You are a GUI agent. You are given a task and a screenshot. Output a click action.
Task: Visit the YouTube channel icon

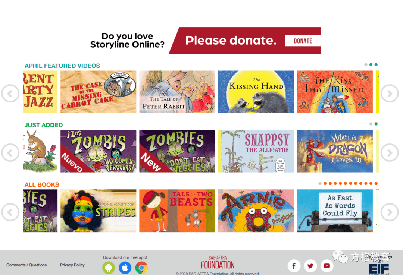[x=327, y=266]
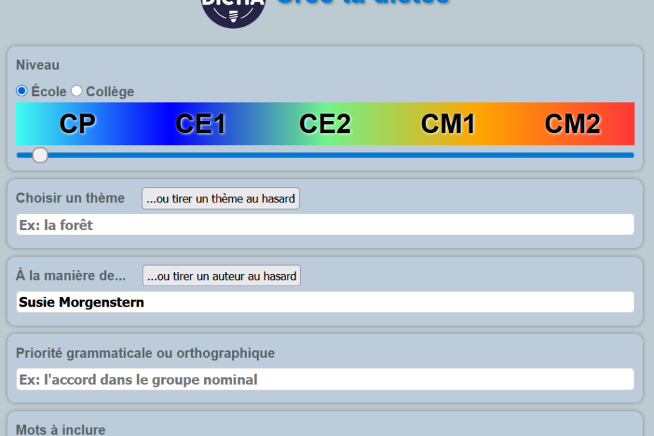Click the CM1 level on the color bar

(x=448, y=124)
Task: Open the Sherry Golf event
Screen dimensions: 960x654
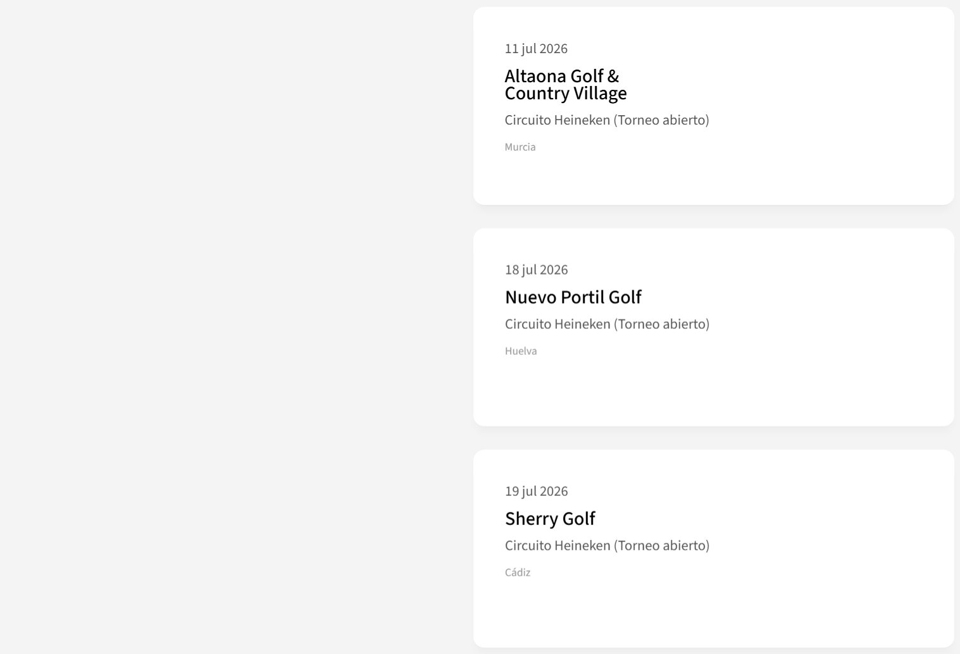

* [Problem to solve]: The output must match the records word for word, except that no pictures appear.

* [Response]:
You are a GUI agent. You are given a task and a screenshot. Output a click action.
Task: Visit the YouTube channel icon

[x=327, y=266]
Click the CM1 level on the color bar

(x=448, y=124)
Task: Open the Sherry Golf event
Screen dimensions: 960x654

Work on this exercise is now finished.